To execute the workflow:

kubectl create -f tensorflow-benchmarks-imagenet.yaml

In a few minutes we will see from the output of kubectl get pods -o wide that the cluster autoscaler added additional nodes to the cluster and invoked the workflow. You can see the progress of the ML training by tailing the launcher pod.

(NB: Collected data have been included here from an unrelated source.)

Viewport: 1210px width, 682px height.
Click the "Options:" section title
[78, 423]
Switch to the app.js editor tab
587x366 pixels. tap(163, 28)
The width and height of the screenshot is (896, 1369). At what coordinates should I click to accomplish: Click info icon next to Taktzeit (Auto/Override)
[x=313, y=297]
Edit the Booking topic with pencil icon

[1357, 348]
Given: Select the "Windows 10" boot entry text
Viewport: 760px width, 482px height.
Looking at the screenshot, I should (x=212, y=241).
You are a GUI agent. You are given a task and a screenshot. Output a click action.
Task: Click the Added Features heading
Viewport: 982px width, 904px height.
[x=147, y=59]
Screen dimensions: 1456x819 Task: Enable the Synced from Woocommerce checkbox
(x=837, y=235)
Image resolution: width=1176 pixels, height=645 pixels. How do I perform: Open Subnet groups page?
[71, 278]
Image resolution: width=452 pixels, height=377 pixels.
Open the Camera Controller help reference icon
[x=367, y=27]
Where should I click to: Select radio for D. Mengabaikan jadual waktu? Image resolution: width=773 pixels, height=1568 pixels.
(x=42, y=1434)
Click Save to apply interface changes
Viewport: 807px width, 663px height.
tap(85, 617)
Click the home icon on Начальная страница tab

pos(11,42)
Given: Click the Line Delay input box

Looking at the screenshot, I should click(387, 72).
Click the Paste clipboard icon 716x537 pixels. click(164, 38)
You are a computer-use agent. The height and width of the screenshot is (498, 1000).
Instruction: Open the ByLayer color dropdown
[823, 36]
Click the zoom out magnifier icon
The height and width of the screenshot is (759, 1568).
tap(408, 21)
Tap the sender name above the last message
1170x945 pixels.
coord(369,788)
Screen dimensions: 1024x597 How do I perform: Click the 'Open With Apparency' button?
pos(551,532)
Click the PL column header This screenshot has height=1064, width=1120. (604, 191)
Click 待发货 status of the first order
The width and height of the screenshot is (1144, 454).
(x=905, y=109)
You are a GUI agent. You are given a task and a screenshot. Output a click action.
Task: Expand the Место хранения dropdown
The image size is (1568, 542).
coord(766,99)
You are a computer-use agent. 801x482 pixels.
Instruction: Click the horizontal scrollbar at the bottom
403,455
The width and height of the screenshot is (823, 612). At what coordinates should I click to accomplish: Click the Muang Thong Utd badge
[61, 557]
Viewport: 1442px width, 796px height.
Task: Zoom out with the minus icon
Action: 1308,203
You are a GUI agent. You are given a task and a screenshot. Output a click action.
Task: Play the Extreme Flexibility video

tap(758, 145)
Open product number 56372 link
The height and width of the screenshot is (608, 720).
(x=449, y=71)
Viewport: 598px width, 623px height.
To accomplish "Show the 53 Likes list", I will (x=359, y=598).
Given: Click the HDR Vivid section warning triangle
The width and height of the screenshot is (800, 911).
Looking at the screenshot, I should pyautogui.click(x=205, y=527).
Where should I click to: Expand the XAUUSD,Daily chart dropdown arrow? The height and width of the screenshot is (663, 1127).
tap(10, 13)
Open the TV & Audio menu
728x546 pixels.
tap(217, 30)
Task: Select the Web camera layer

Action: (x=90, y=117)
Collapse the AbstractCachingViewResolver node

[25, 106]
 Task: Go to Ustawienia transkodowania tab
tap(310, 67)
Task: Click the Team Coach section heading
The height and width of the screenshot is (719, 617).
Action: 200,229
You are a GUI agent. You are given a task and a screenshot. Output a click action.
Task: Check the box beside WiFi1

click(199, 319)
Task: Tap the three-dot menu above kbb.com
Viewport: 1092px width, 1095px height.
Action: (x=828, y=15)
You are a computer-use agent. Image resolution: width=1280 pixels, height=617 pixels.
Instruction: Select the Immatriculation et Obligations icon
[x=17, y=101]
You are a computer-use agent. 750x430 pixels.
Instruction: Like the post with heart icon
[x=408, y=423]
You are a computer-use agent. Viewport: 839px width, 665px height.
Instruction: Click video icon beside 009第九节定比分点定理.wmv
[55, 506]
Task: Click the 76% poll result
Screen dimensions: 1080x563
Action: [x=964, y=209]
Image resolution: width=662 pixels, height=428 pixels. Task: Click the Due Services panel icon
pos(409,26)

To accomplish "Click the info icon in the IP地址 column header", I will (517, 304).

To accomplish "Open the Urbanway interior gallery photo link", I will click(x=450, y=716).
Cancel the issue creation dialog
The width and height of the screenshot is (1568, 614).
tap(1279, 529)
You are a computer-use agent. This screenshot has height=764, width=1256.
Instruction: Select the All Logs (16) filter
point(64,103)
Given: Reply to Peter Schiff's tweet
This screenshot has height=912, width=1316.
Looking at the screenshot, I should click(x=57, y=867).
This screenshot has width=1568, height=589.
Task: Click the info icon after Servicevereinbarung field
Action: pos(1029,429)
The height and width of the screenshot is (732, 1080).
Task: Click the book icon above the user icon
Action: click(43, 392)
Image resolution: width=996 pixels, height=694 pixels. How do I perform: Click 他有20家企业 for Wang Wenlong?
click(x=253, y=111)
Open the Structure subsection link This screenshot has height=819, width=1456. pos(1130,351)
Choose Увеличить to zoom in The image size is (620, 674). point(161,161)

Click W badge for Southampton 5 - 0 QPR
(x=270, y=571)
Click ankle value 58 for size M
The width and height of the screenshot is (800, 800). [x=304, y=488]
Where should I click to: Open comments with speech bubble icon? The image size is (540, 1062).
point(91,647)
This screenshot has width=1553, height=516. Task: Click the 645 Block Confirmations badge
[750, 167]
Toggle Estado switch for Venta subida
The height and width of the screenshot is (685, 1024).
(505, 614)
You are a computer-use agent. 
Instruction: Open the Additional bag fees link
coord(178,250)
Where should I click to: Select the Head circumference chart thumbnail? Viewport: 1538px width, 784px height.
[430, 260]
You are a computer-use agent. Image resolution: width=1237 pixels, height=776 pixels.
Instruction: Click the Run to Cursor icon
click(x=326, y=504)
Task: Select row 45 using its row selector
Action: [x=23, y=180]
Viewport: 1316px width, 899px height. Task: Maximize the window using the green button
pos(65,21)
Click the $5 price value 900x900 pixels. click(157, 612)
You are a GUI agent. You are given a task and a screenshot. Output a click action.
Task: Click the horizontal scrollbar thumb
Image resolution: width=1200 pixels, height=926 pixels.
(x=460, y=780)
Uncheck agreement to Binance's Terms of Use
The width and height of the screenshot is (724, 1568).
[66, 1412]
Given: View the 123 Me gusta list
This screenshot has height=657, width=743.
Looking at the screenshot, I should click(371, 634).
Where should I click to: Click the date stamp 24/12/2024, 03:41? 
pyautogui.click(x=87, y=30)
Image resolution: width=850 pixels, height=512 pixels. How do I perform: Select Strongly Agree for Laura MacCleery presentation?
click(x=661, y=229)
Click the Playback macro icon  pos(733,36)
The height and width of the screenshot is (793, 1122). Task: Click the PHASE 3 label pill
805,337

NAME                                   READY   STATUS             RESTARTS   AGE   IP            NODE                                NOMINATED NODE   READINESS GATES 

attach-pvc                             0/1     CrashLoopBackOff   14         50m   10.244.0.16   aks-nodepool1-36563695-vmss000000   <none>           <none> 

tensorflow-benchmarks-launcher-74gc8   1/1     Running            0          11m   10.244.0.18   aks-nodepool1-36563695-vmss000000   <none>           <none> 

tensorflow-benchmarks-worker-0         1/1     Running            0          11m   10.244.0.17   aks-nodepool1-36563695-vmss000000   <none>           <none> 

tensorflow-benchmarks-worker-1         1/1     Running            0          11m   10.244.2.4    aks-nodepool1-36563695-vmss000002   <none>           <none> 

tensorflow-benchmarks-worker-2         1/1     Running            0          11m   10.244.3.4    aks-nodepool1-36563695-vmss000001   <none>           <none> 

tensorflow-benchmarks-worker-3         1/1     Running            0          11m   10.244.1.4    aks-nodepool1-36563695-vmss000003   <none>           <none>

Resources cleanup

We can quickly delete the cluster after executing the workflow by running:

az aks delete --resource-group <resource_group> --name <cluster_name>

Conclusion

By instantiating a hybrid serverless compute infrastructure, it is possible to blur the lines between on-premises storage and managed cloud compute. In response to events on-premises, the realization of recruiting additional scale and elasticity when the need arises now possible. Some of the applications that this architecture can be successfully deployed for include acquiring video feeds from autonomous driving campaigns or analyzing data from on-premises genomics sequencing.